→ **Text excerpt**
Newsletter 1:2014

February 1, 2014

A few years ago, we reported how reducing the dosage of maintenance immunosuppression after the first year post-transplant affected kidney graft survival in patients with well-functioning grafts (Transplantation 2008; 86:371-376). Patients without prior rejection and good serum creatinine levels at one year post-transplant in whom the dosage of calcineurin inhibitors (CNI) was tapered during the second year to below a certain threshold showed inferior subsequent graft survival. This suggests that underimmunosuppression in patients with well-functioning grafts is associated with a significant long-term risk of graft loss. A weakness of the report, however, was that we analyzed dosages in mg/kg/day rather than blood trough levels. In the meantime, with your generous support, we have been able to collect CNI trough levels and outcome data for thousands of patients. During the last few years, the vast majority of kidney recipients reported to CTS were treated with tacrolimus and our new analysis of one-year trough levels in relation to subsequent graft survival is therefore based on tacrolimus-treated recipients.

Figure 1 shows the relationship between tacrolimus trough level one year after transplantation and subsequent graft survival to year 5. A one-year tacrolimus trough level below 5 ng/mL was associated with statistically significantly inferior graft survival (Ρ < 0.001 vs all other categories of exposure).

→ **The data**
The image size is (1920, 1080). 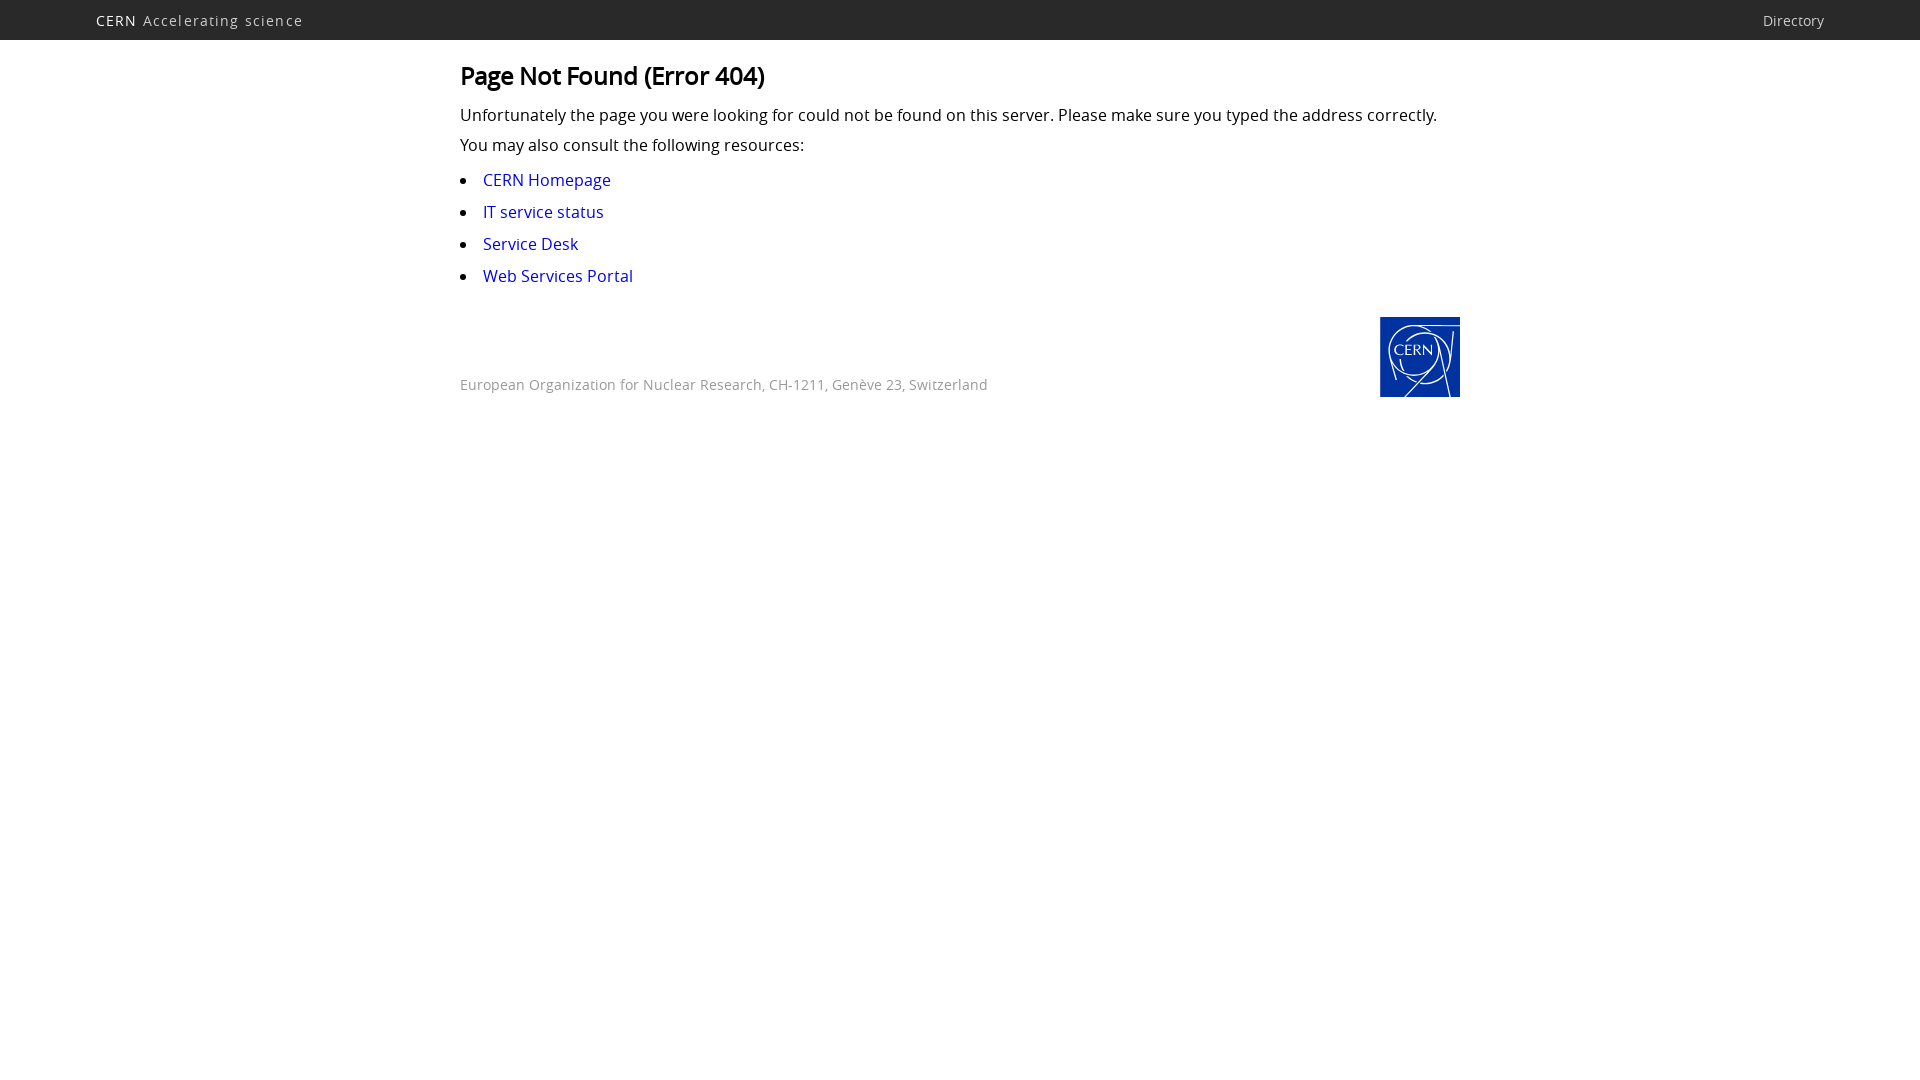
==
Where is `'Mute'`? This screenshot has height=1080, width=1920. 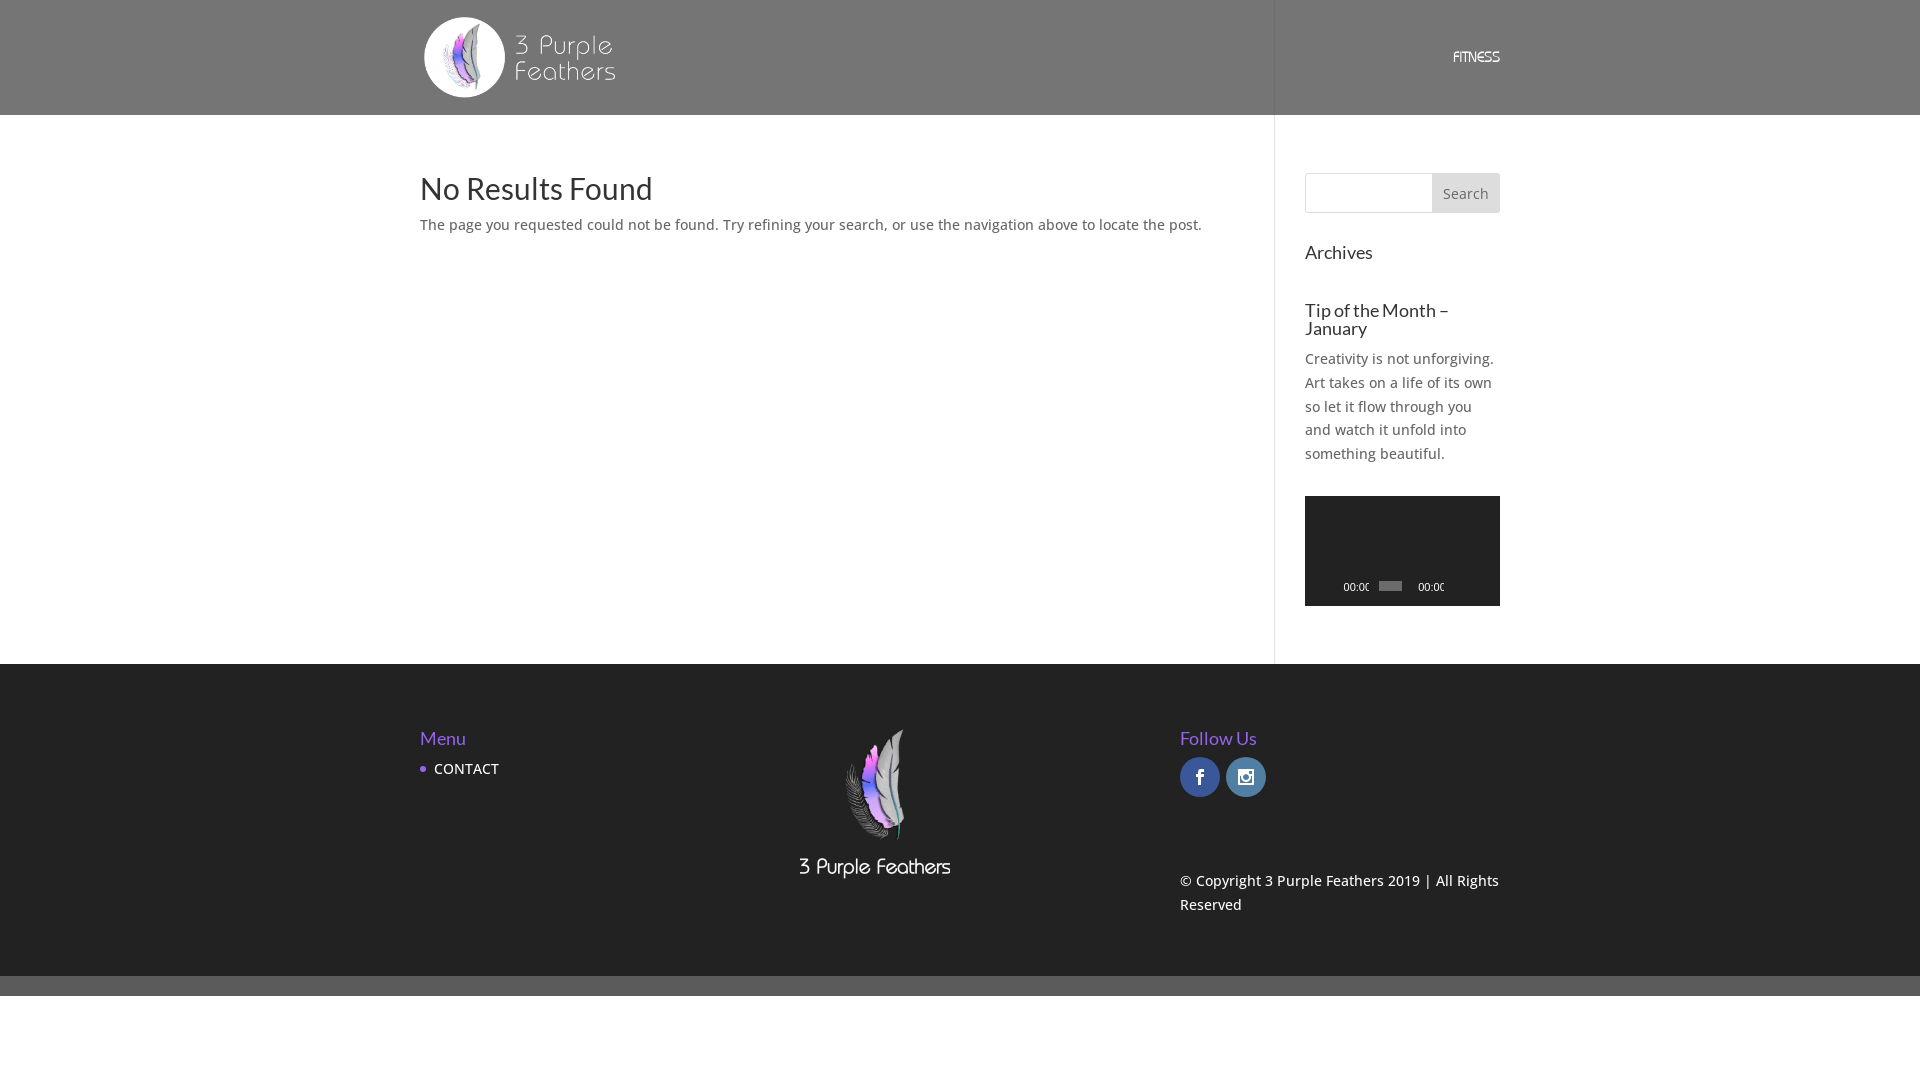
...
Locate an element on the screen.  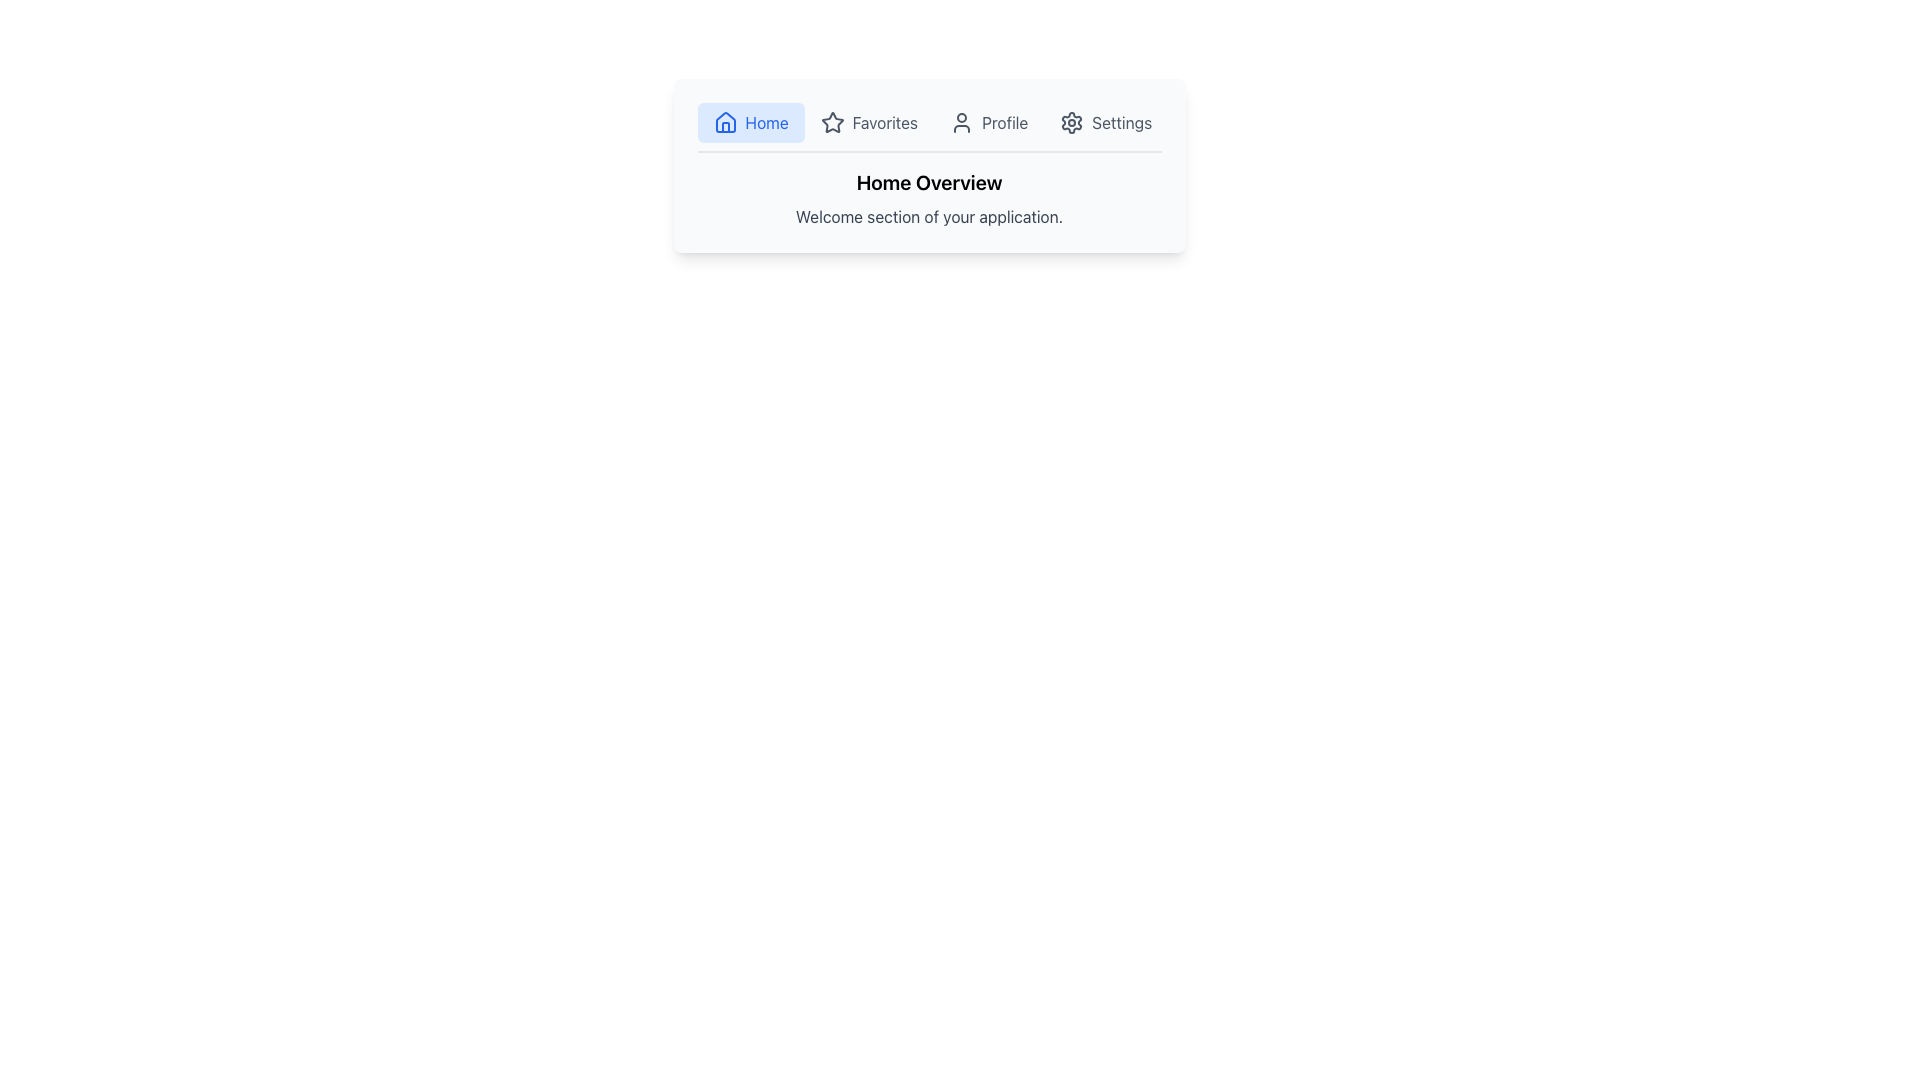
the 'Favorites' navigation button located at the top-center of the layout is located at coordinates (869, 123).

→ **Work instruction 1**
Copy from the kidney transplant newsletter the passage starting with "Figure 1 shows" and going on through "categories of exposure).".
→ **Work instruction 2**
Please rewrite the paragraph of the kidney transplant newsletter that opens "A few years ago, we reported" as a shorter version that keeps its main facts.
Rely on the kidney transplant newsletter alone; the items play no part here.

→ **Your solution 1**
Figure 1 shows the relationship between tacrolimus trough level one year after transplantation and subsequent graft survival to year 5. A one-year tacrolimus trough level below 5 ng/mL was associated with statistically significantly inferior graft survival (Ρ < 0.001 vs all other categories of exposure).

→ **Your solution 2**
An earlier report (Transplantation 2008; 86:371-376) found worse later graft survival in some kidney recipients whose calcineurin inhibitor (CNI) dosage was tapered during the second year below a certain threshold. These were patients with well-functioning grafts, no prior rejection and good serum creatinine at one year. This suggests that underimmunosuppression in such patients carries a significant long-term risk of graft loss. That report's weakness was its use of dosages in mg/kg/day instead of blood trough levels. We have since collected CNI trough levels and outcome data for thousands of patients. Most kidney recipients recently reported to CTS received tacrolimus, so the new analysis of one-year trough levels and later graft survival covers tacrolimus-treated recipients.